Institute of Combustion Problems, Kazakhstan
Title: The investigation of catalytic activity of polyoxide catalysts on the base of fiberglass in the reaction of carbon dioxide conversion of methane
Z A Mansurov is a General Director of the Institute of Combustion Problems, Kazakhstan. His scientific activity includes study and investigations of kinetics and mechanisms of hydrocarbon combustion and structure of cool soothing flames: catalytic carbon formation and its applied aspects. In 2002, he received Diploma for discovery of “Phenomenon of low-temperature cool-flame soot formation”. His professional career includes longstanding activity in INTAS Council of Scientists (Representative from Kazakhstan); participation in various international conferences including NATO-Workshops, author of more than 600 scientific papers; Editor-in-Chief of “Eurasian Chemico-Technological Journal” indexed at Scopus and “Combustion and Plasmochemistry Journal”.

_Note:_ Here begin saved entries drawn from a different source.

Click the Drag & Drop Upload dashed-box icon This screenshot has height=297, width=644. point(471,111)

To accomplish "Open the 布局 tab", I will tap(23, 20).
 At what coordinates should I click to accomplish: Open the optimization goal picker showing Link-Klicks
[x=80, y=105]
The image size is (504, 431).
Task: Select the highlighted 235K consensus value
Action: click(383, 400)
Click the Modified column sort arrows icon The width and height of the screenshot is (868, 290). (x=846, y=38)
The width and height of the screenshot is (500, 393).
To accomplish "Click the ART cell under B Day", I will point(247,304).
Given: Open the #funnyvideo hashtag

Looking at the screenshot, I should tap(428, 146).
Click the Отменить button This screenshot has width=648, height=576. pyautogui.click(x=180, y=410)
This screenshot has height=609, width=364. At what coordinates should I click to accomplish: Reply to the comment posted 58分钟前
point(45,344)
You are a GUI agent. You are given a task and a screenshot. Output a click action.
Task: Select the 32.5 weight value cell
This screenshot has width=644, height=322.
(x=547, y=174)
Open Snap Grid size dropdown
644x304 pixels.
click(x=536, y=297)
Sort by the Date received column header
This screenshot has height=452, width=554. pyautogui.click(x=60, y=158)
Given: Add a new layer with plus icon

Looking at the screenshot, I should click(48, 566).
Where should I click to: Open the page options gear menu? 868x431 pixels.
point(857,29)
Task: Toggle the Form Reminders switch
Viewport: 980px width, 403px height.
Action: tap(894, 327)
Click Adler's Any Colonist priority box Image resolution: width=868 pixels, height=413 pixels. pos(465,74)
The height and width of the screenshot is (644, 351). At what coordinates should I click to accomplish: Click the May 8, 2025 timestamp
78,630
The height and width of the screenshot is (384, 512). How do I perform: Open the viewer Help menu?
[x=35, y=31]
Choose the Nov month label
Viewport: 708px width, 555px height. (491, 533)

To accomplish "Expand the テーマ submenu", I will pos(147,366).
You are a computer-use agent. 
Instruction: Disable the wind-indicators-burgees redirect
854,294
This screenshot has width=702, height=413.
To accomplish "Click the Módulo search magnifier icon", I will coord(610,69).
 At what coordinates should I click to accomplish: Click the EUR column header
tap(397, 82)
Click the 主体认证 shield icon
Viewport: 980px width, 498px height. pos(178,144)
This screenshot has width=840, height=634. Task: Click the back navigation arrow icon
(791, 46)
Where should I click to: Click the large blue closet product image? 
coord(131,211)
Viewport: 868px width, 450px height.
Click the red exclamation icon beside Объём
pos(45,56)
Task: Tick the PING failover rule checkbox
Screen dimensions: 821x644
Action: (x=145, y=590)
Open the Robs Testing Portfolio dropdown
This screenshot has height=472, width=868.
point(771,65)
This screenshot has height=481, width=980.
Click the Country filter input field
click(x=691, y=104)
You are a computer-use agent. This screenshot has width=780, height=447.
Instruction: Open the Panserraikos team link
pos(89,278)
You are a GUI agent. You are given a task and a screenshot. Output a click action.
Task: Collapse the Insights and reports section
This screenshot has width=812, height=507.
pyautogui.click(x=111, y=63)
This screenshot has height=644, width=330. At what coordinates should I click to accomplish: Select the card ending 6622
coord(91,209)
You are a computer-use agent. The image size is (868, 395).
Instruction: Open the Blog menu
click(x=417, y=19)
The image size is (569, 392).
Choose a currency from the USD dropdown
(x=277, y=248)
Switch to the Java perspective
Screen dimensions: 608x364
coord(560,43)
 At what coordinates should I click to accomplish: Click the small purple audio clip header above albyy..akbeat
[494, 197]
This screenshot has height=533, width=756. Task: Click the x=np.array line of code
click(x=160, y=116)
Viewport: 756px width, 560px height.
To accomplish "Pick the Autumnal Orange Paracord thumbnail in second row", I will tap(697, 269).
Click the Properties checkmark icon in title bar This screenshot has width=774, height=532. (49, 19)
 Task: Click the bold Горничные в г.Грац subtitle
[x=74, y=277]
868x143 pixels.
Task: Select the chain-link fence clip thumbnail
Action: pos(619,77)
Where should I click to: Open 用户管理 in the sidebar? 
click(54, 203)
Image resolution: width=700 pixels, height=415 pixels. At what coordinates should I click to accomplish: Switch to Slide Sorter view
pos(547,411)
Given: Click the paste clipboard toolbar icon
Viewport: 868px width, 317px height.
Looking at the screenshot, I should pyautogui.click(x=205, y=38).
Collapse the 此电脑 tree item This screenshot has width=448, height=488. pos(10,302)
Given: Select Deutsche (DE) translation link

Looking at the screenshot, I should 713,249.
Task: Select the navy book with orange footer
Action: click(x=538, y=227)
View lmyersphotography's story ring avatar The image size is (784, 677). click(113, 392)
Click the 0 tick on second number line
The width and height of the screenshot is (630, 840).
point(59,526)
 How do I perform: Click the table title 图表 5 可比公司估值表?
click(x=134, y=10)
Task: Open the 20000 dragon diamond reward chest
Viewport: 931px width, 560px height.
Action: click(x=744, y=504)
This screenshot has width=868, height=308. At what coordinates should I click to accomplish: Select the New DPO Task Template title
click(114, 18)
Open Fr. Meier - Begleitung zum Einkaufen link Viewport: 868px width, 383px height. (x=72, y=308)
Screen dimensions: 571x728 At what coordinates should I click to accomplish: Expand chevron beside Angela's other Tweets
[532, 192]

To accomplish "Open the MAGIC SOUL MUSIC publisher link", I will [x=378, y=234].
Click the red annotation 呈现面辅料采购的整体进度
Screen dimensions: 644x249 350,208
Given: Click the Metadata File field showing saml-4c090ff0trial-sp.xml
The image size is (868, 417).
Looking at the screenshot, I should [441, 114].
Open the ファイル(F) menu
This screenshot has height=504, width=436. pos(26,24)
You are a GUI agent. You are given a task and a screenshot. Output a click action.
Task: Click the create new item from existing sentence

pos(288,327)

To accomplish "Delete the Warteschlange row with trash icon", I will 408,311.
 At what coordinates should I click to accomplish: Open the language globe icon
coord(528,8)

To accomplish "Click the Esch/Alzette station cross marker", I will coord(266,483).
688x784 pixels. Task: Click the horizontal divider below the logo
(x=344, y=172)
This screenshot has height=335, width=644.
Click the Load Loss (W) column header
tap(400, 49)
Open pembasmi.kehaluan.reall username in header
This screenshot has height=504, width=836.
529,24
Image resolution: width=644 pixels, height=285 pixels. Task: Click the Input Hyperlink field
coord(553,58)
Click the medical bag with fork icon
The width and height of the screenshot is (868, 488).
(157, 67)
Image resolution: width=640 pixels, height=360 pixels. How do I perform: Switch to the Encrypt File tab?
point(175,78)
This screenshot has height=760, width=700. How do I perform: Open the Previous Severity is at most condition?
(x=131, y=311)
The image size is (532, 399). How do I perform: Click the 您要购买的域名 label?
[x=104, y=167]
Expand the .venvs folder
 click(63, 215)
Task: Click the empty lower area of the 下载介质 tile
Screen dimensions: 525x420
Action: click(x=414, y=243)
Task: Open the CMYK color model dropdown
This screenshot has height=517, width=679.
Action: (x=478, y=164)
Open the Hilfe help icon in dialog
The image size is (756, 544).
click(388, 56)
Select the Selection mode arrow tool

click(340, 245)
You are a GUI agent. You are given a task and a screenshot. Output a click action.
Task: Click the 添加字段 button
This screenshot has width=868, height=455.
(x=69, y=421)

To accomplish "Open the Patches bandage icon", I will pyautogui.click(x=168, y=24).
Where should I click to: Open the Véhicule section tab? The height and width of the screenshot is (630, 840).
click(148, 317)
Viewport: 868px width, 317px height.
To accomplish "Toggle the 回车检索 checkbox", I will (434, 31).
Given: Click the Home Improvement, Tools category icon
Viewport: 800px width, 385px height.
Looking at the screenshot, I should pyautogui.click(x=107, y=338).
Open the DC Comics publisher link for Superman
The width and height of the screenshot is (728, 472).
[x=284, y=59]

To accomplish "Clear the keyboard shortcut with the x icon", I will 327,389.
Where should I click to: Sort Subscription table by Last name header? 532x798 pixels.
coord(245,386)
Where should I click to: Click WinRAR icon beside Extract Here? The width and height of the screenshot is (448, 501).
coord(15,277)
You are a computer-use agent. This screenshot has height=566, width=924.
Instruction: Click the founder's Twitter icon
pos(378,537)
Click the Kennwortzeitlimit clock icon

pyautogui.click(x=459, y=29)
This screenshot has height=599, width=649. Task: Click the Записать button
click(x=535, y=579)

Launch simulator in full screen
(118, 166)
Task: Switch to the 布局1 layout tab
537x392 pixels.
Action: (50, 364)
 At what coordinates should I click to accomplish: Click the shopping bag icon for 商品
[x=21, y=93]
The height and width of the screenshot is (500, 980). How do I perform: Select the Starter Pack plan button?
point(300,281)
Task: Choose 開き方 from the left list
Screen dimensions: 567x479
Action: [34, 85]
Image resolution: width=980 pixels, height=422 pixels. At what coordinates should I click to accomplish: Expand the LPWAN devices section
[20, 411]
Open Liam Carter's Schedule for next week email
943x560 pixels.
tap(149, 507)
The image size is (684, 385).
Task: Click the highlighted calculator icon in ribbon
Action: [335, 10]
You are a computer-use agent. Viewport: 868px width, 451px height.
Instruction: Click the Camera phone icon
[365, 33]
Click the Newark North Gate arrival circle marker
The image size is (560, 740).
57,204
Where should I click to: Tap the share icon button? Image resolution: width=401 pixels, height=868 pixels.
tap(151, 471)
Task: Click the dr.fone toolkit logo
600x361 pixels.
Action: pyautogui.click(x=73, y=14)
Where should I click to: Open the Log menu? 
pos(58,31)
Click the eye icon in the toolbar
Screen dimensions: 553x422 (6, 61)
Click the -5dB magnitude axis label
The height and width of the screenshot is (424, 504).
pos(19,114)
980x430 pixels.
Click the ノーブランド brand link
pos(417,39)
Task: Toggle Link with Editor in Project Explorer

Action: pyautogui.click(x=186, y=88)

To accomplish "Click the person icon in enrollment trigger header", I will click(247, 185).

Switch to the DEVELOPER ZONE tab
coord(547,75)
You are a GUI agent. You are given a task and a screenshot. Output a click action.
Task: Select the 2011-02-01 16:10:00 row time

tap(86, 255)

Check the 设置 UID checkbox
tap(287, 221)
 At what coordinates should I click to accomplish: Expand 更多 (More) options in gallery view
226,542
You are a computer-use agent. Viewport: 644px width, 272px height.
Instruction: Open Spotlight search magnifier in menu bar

In the present work, studies of catalytic activity of nanostructured polyoxide catalytic systems (MgO, NiO and CoO) supported on glass fiber in the reaction of carbon dioxide conversion of methane were performed. The reaction was conducted in a vertical quartz flow reactor. The analysis of initial reagents and reaction products was carried out by "on-line" gas chromatography using a “GC-1000 Chromos” instrument with software. The deposition of active phases onto fiberglass support was performed by a "solution combustion" method. The effects of catalyst composition, temperature and contact time on the methane conversion and the yield of the target product-synthesis gas were studied. The most significant effect of temperature on the methane conversion and yield of the end product was observed in the temperature range of 750-850C. It was shown that all phases present in the catalyst composition contributed to the process under study. A study of physico-chemical characteristics of prepared catalysts samples by AFM, TPR, TEM and SEM methods was performed. It was shown that the active component on the surface of fiberglass was present in the form of nanoparticles with a size of 8-10 nm.